MODIFYING RD CONDITIONS:
All retinal degeneration parameters are contained within lines 175-177 of "Create_Random_
ON_OFF_Cells.hoc".
"RD_Active" is the switching parameter and is set to 0 for wild-type and 1 for RD
"PR_Loss" is the fraction of photoreceptors lost and can be any value between 0 (no PR 
lost) and 1 (all PR lost)
"RD_Late_Active" is the amount of inner synapses/gap junctions remaining and can be any 
value between 1 (all syn/gap remaining) and 0 (no syn/gap remaining).

Note: the initial 1000 ms of this model results should be ignored as it does not reach 
steady-state until ~1000 ms.

GENERATING FIGURE RESULTS:
To generate the results in Figure 2B (light response):
Set parameter "RD_Active" to 0 (line 175), "PR_loss" to 0 (line 176), "RD_Late_Active" to
1 (line 177), "RodStimAmp" to 40 (line 200), "ConeStimAmp" to 40 (line 204).

To generate the results in Figure 3B (100% PR loss):
Set parameter "RD_Active" to 1 (line 175), "PR_loss" to 1 (line 176), "RD_Late_Active" to
1 (line 177), "RodStimAmp" to 0 (line 200), "ConeStimAmp" to 0 (line 204).

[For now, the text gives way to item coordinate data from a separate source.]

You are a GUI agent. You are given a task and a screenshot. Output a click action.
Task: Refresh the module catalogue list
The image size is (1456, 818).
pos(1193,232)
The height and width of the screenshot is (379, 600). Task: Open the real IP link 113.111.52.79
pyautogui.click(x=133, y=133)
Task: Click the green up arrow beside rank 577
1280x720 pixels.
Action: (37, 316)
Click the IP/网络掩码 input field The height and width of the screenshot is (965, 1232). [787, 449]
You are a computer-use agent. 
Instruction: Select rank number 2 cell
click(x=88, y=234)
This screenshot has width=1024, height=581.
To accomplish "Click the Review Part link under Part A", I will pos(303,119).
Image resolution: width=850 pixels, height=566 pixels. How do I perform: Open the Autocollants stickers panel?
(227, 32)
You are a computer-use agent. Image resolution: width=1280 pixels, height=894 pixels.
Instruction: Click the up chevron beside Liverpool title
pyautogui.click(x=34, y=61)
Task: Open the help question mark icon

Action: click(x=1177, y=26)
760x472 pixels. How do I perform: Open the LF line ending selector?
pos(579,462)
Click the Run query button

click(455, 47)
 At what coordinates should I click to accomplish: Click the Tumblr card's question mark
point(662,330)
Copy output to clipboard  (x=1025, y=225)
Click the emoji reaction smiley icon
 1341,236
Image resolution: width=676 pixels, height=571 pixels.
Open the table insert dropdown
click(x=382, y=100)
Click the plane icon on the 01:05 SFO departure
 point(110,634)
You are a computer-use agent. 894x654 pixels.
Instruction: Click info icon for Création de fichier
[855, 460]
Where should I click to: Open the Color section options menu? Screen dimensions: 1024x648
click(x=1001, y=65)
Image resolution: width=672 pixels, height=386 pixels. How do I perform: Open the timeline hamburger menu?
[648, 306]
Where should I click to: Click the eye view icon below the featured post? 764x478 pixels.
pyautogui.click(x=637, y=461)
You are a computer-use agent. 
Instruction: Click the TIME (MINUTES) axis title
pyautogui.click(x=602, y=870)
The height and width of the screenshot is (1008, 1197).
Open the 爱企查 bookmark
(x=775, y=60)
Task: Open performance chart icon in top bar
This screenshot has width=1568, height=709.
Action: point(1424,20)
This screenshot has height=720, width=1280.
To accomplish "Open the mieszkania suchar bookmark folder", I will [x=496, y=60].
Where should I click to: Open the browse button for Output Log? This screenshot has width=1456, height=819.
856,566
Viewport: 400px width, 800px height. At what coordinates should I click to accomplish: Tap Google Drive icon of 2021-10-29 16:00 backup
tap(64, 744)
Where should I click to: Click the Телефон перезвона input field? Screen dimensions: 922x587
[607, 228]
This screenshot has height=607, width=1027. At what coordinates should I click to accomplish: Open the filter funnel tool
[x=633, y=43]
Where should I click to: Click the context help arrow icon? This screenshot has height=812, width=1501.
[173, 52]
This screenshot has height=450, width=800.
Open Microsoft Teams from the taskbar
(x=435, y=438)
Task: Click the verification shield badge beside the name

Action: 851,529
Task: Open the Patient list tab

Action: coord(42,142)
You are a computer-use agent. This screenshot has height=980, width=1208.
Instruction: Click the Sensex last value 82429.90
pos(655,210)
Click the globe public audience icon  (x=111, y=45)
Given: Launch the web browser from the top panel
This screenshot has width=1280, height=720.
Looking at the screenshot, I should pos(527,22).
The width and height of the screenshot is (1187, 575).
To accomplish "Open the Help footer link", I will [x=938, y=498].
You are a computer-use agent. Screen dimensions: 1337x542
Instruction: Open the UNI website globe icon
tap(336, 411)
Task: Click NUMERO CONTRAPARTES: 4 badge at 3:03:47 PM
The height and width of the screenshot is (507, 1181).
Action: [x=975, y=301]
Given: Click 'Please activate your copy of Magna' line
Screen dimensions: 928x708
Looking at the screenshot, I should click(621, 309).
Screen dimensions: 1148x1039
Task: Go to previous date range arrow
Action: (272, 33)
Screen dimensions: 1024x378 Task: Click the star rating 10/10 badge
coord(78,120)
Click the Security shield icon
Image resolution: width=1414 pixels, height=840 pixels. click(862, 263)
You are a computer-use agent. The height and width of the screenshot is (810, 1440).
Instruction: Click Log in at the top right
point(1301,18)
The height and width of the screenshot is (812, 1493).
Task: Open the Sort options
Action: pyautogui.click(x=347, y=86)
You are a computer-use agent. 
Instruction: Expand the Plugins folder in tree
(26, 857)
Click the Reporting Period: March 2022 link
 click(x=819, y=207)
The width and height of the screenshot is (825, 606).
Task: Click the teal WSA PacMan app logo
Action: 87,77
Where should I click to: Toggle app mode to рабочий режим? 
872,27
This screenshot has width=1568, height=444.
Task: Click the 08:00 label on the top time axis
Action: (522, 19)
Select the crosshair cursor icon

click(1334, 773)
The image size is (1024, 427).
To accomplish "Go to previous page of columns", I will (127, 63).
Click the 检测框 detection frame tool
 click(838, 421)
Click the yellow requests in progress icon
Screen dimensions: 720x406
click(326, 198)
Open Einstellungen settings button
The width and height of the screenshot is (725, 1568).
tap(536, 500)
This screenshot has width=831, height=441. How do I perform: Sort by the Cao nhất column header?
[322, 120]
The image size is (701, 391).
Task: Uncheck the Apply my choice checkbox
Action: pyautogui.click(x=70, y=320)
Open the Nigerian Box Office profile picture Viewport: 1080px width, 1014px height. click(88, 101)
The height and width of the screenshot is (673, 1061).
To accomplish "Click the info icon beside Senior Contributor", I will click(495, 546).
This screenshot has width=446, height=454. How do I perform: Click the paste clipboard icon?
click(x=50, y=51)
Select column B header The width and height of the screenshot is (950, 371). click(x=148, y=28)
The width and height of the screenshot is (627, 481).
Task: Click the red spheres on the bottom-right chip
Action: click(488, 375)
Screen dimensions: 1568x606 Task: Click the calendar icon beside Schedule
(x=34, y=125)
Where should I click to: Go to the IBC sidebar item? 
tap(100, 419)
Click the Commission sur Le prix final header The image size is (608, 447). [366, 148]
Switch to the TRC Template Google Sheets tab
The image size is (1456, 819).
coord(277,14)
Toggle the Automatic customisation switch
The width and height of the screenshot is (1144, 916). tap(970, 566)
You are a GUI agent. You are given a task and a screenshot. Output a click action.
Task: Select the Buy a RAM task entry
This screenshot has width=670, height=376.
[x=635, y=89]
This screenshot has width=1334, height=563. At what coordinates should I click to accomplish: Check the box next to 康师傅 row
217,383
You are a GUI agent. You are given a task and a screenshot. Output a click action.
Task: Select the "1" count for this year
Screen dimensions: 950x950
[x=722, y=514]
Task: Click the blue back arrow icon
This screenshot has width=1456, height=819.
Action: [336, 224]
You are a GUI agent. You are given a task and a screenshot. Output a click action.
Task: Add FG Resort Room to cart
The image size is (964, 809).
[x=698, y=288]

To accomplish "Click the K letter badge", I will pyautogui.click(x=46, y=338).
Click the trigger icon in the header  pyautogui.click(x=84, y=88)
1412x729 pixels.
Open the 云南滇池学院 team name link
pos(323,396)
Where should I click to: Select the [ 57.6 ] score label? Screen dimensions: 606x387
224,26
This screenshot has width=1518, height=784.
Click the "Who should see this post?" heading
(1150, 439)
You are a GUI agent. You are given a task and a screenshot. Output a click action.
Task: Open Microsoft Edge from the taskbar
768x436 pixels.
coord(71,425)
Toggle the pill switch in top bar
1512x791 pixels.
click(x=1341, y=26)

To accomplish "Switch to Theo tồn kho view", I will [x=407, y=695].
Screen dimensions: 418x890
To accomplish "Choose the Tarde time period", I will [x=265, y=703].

To generate the results in Figure 4A (Phase I/II RD):
Set parameter "RD_Active" to 1 (line 175), "PR_loss" to 0.4/0/7/0.9/1 depending on the 
amount of PR lost (line 176), "RD_Late_Active" to1 (line 177), "RodStimAmp" to 0 (line 200), 
"ConeStimAmp" to 0 (line 204).

To generate the results in Figure 5C (Phase III RD):
Set parameter "RD_Active" to 1 (line 175), "PR_loss" to 1 (line 176), "RD_Late_Active" to
1, 0.97, 0.95, 0.93 depending on inner RD remodellng (line 177), "RodStimAmp" to 0 (line 
200), "ConeStimAmp" to 0 (line 204).